● EXERCISE MATERIAL:
.....

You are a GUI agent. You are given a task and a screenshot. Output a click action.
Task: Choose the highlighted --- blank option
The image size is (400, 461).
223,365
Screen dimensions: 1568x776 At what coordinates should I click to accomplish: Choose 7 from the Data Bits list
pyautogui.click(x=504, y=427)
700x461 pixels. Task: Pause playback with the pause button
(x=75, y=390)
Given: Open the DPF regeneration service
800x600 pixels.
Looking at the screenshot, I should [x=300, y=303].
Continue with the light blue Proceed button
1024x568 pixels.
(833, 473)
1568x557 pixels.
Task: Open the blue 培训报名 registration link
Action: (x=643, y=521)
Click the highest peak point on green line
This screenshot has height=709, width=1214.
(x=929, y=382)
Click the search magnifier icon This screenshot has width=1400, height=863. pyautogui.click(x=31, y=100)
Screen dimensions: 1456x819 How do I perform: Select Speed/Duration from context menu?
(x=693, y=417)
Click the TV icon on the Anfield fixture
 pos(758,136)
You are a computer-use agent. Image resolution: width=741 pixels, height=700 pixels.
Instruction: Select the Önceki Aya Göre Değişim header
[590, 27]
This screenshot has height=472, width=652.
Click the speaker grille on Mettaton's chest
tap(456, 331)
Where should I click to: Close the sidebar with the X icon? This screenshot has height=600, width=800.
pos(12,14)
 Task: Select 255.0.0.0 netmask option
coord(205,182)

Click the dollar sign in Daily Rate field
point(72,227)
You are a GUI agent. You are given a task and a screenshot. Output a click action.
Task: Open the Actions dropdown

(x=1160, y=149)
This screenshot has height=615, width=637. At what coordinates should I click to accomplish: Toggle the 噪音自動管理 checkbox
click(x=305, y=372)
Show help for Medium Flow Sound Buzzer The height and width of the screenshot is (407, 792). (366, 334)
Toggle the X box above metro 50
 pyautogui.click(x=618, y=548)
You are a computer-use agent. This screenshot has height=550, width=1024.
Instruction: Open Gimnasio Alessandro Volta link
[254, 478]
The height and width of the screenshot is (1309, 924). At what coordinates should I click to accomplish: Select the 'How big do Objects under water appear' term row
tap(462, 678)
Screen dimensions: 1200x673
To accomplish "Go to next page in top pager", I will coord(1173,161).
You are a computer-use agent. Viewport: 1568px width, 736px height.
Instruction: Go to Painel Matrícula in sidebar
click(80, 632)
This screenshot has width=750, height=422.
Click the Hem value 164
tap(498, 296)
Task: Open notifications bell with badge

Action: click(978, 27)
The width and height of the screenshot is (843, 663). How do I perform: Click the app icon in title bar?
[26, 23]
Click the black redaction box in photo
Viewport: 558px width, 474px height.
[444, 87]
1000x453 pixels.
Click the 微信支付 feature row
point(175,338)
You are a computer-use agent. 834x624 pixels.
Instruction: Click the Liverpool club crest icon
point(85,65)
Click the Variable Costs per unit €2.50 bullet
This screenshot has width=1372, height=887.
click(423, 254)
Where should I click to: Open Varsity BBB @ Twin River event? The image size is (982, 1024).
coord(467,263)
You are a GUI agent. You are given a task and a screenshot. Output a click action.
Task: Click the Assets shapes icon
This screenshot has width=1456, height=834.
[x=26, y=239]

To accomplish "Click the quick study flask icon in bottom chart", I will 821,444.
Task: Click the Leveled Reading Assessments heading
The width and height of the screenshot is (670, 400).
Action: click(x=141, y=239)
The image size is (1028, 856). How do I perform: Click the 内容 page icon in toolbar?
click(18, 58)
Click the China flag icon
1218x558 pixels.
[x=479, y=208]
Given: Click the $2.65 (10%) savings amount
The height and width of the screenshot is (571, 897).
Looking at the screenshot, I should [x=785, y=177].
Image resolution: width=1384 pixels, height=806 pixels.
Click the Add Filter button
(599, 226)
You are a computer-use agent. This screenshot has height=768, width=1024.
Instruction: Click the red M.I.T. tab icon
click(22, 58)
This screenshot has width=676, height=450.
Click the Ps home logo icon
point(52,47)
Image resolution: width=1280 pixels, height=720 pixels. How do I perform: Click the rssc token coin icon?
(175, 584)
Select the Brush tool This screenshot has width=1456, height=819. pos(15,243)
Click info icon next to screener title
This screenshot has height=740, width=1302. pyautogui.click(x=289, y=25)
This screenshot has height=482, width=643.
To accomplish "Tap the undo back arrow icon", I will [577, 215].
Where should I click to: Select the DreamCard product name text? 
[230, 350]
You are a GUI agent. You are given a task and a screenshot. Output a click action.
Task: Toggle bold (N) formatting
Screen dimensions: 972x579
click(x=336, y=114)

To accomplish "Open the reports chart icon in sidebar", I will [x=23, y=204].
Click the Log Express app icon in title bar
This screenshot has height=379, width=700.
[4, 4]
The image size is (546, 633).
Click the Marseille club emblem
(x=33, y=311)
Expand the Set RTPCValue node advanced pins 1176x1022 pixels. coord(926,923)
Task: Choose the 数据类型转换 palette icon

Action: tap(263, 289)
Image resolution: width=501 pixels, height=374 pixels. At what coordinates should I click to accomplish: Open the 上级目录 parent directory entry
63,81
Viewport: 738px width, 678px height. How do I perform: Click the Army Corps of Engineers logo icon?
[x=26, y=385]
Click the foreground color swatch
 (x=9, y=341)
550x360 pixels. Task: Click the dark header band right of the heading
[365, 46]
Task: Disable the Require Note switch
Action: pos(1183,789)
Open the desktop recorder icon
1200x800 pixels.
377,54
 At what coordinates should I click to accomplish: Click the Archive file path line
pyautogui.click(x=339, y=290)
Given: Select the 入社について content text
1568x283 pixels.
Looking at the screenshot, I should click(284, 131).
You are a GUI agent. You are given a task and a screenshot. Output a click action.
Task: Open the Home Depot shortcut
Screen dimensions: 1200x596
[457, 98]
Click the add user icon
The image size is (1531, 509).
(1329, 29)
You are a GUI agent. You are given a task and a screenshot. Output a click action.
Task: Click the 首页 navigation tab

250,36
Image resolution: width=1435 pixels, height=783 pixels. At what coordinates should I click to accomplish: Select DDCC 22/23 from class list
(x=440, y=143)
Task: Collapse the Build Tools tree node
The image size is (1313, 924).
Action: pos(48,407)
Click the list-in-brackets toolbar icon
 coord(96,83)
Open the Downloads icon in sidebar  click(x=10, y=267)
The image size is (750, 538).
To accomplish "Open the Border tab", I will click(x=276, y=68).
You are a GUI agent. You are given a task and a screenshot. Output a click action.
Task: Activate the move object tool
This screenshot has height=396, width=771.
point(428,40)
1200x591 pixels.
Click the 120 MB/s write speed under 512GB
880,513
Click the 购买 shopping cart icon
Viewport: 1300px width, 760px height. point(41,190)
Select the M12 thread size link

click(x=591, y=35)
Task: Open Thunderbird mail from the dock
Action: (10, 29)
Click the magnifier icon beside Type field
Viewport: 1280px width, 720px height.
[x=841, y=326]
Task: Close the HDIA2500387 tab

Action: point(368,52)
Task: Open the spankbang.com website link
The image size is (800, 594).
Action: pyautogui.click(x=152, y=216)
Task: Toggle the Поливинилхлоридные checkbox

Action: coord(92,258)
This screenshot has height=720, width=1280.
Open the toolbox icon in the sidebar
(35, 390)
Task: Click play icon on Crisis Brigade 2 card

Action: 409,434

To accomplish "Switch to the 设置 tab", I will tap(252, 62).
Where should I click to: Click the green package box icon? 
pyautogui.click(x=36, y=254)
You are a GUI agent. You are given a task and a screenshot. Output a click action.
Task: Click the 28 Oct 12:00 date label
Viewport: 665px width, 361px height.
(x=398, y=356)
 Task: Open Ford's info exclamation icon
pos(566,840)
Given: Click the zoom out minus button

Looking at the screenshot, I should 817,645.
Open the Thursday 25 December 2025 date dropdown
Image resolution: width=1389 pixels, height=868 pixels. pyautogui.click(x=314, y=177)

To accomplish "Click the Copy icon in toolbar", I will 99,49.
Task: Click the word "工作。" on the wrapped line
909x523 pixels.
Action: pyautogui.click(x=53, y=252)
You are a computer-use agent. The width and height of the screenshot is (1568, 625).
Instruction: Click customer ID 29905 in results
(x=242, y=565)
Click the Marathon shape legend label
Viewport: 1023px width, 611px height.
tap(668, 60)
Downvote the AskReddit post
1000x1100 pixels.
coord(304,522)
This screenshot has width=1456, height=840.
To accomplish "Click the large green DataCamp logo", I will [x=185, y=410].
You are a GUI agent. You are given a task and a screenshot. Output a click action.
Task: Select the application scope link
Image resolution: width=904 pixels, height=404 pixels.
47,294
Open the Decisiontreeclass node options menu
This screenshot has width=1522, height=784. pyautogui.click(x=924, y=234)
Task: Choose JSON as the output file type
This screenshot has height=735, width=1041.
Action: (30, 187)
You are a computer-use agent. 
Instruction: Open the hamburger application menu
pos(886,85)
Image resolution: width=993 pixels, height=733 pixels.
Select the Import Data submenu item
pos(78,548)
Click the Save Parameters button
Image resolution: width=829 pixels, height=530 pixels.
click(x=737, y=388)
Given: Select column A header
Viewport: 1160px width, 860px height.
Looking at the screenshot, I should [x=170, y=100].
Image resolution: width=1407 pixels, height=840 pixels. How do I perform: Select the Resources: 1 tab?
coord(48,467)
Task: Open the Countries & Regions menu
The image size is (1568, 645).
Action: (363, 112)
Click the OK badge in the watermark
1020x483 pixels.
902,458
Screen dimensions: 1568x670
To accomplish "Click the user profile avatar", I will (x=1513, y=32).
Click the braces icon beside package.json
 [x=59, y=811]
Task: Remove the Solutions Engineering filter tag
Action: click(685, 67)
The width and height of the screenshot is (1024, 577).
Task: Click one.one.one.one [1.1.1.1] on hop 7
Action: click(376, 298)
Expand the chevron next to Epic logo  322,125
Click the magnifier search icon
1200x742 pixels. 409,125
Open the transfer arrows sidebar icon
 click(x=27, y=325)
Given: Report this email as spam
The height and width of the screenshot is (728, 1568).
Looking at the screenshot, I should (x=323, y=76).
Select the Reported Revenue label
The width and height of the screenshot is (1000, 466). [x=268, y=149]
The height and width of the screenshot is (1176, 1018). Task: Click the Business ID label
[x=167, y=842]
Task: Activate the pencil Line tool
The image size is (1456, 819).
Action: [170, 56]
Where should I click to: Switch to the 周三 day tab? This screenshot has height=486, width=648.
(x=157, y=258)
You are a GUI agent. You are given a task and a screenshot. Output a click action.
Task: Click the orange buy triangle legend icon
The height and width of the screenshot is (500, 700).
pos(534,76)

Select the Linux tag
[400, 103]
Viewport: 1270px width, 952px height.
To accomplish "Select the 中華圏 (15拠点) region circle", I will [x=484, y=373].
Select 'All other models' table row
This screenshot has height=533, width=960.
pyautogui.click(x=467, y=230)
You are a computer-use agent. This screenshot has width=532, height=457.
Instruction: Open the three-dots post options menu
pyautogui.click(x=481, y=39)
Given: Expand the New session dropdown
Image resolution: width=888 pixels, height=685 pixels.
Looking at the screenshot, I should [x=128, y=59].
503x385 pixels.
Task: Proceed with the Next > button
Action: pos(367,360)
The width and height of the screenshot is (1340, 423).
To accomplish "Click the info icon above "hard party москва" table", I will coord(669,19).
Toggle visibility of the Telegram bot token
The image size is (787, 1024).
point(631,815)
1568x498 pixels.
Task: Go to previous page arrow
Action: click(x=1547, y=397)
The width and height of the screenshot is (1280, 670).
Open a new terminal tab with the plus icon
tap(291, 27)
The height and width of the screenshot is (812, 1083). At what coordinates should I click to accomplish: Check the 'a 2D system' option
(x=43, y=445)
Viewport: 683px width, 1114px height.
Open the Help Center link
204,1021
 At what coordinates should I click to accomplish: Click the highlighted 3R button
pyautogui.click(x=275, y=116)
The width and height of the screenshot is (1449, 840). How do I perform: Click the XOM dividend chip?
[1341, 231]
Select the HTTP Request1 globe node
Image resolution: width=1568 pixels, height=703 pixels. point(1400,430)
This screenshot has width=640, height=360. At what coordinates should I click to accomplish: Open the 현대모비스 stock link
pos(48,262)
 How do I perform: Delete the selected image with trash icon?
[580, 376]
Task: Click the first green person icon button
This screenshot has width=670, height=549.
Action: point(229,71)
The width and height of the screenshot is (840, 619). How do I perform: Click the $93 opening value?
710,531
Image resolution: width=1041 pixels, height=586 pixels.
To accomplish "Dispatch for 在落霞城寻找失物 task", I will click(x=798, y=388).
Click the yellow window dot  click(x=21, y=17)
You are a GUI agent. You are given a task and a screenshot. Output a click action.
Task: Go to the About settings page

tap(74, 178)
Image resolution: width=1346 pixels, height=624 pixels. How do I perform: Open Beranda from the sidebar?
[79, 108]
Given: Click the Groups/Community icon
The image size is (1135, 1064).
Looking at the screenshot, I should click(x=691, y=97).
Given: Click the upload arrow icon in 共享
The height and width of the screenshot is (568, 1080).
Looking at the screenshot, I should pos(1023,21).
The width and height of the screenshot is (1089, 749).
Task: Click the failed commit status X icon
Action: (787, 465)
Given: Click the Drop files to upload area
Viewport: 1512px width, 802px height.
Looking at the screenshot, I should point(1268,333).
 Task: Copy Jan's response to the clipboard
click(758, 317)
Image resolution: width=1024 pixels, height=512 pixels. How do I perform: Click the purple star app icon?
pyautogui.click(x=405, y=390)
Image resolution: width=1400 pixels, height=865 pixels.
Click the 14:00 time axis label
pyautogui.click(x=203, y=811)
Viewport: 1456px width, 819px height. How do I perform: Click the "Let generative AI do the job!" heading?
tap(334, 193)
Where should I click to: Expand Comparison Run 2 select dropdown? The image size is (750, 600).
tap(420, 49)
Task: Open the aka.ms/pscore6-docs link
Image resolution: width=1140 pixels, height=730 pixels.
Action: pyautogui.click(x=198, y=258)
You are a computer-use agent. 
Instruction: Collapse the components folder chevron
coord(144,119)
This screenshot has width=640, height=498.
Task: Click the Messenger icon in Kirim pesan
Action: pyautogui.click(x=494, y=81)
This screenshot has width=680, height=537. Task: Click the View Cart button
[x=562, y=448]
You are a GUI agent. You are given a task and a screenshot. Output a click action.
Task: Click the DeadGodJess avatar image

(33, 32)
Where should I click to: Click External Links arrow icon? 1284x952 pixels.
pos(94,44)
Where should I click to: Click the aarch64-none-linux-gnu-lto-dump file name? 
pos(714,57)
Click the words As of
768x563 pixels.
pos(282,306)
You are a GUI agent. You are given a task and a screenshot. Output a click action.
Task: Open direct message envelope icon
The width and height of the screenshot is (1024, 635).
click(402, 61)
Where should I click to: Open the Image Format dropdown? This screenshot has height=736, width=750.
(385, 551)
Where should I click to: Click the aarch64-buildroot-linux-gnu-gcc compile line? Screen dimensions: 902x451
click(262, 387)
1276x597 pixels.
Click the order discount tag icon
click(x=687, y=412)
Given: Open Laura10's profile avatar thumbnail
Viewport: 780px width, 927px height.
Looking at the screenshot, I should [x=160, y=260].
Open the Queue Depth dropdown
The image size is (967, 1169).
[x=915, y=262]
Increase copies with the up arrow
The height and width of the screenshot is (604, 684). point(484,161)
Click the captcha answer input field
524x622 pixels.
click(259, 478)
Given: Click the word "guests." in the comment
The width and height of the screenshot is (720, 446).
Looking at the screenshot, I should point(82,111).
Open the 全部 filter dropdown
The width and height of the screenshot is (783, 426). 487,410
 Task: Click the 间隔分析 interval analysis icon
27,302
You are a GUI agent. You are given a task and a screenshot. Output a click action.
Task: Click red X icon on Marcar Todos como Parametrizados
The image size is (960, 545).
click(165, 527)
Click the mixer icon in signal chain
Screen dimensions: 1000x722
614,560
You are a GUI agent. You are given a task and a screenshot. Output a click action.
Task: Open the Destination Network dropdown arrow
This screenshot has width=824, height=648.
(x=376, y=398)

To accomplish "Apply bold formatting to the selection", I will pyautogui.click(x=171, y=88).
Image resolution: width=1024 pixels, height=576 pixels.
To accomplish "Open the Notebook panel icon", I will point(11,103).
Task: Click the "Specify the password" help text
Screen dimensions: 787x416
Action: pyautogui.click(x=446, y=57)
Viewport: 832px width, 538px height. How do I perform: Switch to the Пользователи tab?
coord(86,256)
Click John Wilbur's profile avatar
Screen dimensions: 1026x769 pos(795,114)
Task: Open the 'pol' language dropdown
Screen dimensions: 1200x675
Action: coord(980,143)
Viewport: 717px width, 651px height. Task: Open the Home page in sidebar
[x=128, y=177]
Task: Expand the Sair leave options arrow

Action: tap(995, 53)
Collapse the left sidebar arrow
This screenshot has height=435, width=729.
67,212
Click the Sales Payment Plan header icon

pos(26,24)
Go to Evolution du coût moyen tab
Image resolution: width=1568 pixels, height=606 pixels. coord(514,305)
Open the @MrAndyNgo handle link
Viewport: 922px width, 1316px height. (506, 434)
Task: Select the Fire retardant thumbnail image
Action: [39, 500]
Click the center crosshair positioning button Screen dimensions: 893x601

.....

● WHAT THIS TASK INVOLVES:
Please write out, exactly as they appear above, only the lines in the stretch from the line with "This screenshot has width=1456, height=834." through the line with "Select the Brush".

● FINISHED EXERCISE:
This screenshot has width=1456, height=834.
[x=26, y=239]

To accomplish "Click the quick study flask icon in bottom chart", I will 821,444.
Task: Click the Leveled Reading Assessments heading
The width and height of the screenshot is (670, 400).
Action: click(x=141, y=239)
The image size is (1028, 856). How do I perform: Click the 内容 page icon in toolbar?
click(18, 58)
Click the China flag icon
1218x558 pixels.
[x=479, y=208]
Given: Click the $2.65 (10%) savings amount
The height and width of the screenshot is (571, 897).
Looking at the screenshot, I should [x=785, y=177].
Image resolution: width=1384 pixels, height=806 pixels.
Click the Add Filter button
(599, 226)
You are a computer-use agent. This screenshot has height=768, width=1024.
Instruction: Click the red M.I.T. tab icon
click(22, 58)
This screenshot has width=676, height=450.
Click the Ps home logo icon
point(52,47)
Image resolution: width=1280 pixels, height=720 pixels. How do I perform: Click the rssc token coin icon?
(175, 584)
Select the Brush tool This screenshot has width=1456, height=819. pos(15,243)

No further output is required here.